Retirement, Financial Planning, Markets

401(k) Performance, Social Security, And Your Retirement

4/7/17 8:00 AM

/iStock-638708014%20-%20Copy2.jpgMore than half of Americans are struggling to hit their retirement goals, according to a new report from Investopedia. Specifically, 52 percent of surveyed U.S. workers said that they feel behind on their target savings, and 60 percent of respondents ages 50 and older indicated that they are worried about having to delay their retirement. Similarly, Capital One’s annual Financial Freedom survey revealed that less than two-thirds (62 percent) of Americans feel confident that they are saving enough to achieve a comfortable retirement, down from 72 percent in the 2015 survey.

Such doubts are not too surprising since only 65 percent of surveyed non-retired adults said that they are regularly putting away some portion of their income for retirement, of which only 13 percent reported that they are contributing 15 percent or more of their earnings to a savings plan each year.
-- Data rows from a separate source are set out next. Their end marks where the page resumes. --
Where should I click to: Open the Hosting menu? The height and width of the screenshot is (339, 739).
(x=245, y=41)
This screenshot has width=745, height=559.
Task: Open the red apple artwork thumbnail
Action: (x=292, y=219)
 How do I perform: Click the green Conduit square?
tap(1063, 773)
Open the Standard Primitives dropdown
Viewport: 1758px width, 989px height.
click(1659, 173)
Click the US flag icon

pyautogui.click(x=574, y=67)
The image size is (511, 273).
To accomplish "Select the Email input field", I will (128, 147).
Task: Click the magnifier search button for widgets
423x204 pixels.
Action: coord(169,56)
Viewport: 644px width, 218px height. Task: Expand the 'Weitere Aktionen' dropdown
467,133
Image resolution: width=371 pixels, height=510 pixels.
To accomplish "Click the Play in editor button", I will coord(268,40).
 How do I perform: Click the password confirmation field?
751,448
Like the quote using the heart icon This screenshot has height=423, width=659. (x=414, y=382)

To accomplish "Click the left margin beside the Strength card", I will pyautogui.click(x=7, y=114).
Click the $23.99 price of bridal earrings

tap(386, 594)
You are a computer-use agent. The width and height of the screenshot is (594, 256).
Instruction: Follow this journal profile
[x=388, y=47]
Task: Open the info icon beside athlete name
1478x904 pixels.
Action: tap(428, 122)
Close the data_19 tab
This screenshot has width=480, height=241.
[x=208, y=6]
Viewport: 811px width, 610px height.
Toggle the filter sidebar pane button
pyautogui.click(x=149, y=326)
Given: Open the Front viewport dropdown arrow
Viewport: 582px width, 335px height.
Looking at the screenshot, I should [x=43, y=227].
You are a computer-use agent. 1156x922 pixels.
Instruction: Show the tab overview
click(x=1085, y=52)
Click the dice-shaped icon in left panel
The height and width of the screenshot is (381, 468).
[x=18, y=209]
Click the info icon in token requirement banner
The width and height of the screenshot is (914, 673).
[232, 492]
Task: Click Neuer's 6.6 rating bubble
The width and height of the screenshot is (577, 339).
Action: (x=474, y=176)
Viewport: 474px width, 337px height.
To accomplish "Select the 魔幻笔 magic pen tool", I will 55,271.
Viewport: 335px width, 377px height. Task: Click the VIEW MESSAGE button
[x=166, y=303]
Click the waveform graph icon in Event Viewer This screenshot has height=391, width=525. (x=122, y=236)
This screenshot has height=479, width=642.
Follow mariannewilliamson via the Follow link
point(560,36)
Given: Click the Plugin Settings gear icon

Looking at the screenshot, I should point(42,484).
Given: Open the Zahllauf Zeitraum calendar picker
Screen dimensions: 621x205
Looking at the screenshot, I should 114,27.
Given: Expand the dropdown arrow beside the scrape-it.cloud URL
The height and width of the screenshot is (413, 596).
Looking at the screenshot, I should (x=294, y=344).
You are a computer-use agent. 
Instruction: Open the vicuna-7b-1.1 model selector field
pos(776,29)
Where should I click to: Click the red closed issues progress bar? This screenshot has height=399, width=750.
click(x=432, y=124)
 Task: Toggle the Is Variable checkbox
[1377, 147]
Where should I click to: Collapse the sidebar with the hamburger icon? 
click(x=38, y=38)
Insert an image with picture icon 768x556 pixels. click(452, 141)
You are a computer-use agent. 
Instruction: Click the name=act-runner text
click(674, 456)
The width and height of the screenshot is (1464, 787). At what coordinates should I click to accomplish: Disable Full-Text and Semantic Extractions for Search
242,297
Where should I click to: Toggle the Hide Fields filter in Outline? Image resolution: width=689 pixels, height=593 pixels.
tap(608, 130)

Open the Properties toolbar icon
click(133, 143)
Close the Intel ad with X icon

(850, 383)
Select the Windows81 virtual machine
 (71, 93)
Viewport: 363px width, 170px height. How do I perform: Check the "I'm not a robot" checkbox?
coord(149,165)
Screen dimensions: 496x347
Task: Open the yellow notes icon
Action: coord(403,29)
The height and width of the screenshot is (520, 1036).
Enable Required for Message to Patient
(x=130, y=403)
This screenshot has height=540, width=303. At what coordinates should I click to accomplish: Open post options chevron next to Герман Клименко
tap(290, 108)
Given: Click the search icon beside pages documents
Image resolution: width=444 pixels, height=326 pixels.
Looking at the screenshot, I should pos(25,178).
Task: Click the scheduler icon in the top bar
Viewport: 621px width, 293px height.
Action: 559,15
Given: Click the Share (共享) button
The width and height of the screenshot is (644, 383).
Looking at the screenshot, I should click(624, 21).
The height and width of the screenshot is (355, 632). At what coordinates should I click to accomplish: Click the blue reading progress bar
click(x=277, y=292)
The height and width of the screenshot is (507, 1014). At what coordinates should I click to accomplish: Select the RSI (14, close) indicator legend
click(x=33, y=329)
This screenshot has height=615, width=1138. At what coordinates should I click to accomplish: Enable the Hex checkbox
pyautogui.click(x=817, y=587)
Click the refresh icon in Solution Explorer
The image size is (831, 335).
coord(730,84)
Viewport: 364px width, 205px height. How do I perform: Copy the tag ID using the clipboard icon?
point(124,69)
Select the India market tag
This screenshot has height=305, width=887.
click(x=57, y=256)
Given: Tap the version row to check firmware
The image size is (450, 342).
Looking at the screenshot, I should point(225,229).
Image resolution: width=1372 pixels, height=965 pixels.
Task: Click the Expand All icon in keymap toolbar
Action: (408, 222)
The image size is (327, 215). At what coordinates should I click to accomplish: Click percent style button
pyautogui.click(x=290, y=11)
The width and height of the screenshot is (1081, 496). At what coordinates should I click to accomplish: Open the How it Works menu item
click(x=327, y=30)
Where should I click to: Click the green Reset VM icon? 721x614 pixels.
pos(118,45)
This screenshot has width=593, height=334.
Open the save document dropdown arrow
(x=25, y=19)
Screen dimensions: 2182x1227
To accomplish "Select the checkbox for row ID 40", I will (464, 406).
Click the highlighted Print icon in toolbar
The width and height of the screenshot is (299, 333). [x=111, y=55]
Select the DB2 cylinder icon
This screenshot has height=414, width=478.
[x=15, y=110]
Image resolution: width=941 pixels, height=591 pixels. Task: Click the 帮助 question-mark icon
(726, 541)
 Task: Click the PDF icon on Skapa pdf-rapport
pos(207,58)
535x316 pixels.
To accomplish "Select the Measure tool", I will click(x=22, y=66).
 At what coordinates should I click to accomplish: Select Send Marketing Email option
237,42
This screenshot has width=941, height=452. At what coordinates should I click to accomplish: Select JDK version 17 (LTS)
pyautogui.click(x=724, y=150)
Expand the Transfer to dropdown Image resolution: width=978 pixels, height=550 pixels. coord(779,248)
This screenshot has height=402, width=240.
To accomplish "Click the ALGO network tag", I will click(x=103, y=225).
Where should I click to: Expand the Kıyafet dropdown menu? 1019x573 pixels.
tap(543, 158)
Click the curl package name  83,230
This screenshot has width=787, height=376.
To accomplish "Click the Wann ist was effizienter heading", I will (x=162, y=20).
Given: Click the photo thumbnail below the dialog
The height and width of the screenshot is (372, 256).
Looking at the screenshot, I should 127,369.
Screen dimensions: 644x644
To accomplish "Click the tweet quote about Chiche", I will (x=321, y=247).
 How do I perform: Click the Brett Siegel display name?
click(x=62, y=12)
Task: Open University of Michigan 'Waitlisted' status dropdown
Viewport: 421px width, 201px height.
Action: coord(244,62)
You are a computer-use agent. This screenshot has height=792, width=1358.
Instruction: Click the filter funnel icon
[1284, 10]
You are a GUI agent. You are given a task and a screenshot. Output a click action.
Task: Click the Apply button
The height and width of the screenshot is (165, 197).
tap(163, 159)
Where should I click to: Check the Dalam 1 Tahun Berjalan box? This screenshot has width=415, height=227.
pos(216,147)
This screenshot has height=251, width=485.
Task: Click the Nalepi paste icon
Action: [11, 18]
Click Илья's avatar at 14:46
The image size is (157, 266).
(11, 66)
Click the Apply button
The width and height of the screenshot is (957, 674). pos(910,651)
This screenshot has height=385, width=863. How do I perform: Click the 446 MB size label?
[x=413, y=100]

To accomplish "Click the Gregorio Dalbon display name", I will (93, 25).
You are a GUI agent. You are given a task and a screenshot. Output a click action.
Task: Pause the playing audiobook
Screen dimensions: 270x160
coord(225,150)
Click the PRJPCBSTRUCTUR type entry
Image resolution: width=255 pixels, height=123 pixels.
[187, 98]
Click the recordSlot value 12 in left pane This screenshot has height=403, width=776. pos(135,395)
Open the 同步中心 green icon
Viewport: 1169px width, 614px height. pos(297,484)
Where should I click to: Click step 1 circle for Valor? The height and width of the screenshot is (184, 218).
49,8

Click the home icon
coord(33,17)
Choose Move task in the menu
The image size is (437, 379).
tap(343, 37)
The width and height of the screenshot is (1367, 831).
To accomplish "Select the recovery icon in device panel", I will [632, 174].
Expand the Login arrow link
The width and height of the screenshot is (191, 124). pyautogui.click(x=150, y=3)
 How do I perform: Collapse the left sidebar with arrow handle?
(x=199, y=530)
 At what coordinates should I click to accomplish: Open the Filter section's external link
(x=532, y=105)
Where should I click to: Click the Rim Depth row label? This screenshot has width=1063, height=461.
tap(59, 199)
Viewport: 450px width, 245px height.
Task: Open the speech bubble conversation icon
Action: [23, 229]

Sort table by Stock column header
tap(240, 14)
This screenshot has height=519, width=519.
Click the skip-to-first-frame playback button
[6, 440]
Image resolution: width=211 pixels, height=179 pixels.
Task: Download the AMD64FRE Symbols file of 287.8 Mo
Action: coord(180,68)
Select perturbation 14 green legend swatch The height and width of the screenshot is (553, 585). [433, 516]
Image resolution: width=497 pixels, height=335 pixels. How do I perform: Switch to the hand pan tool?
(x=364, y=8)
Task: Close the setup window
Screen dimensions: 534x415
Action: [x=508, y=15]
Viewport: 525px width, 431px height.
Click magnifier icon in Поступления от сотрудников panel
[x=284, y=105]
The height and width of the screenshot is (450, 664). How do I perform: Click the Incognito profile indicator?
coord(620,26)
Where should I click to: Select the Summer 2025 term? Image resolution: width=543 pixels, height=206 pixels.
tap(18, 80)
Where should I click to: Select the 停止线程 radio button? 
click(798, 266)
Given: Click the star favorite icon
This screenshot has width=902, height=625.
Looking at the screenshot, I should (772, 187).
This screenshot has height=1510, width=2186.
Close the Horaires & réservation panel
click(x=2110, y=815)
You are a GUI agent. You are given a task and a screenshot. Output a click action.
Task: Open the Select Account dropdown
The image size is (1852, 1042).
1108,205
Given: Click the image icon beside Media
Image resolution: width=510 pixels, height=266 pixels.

As for those individuals who are saving and investing, it seems unlikely that recent stock market performance is weighing on their retirement confidence because the S&P 500 jumped by 5.5 percent during the first three months of 2017. That was the sixth quarterly gain in a row for the benchmark index, and the largest quarter-over-quarter increase since 2015.

Participants in tax-advantaged 401(k) plans fared even better in Q1, according to new data from the Employee Benefit Research Institute (EBRI). Specifically, the average 401(k) account balance for younger (25-34), less tenured (1-4 years) workers surged by 13.4 percent last quarter, with most of the gains occurring in February when the S&P 500 rose 3.7 percent. Older workers (55-64) with more than 20 years of tenure saw their 401(k) balances rise by an average of “only” 6.4 percent in Q1, not surprising since these individuals tend to have much larger accounts that are less sensitive to both contribution size and market fluctuations.

Despite the strong investment gains, saving for retirement may still seem daunting for many Americans simply due to how much money they anticipate needing in order to fund their desired standard of living in old age. For example, another recent EBRI study asked a large number of working adults “how much do you think you (and your spouse) will need to accumulate in total by the time you retire so that you can live comfortably in retirement.” Nearly two-thirds (64 percent) of respondents said that they expect to need at least $500,000 in savings in order to achieve their desired retirement outcome, and more than a third (37 percent) anticipate that they will have to set aside at least $1 million prior to retirement.

Hitting such savings targets is becoming more important than ever due to the growing role of retirement self-funding. Indeed, defined benefit pension plans are less common, and the long-term financial sustainability of Social Security has been increasingly brought into question as older individuals account for a rising share of the population. The latter is a risk that could lessen over time if the economic expansion in America picks up markedly and is accompanied by an upturn in the fertility rate, i.e. more young people working and paying (taxes) into the system.

However, it is probably not a good idea to leave one’s financial future up to chance, and many financial professionals already recommend that people plan for Social Security payments to account for a relatively small portion of their retirement income. Working Americans in the EBRI study seem to share such concerns because only 37 percent of surveyed pre-retirees said that they are very or somewhat confident that Social Security will “continue to provide benefits of at least equal value to the benefits received by retirees today.” Further, a majority (51 percent) of worker respondents said that they expect Social Security to be only a minor source of their income in retirement, compared to 27 percent for current retirees.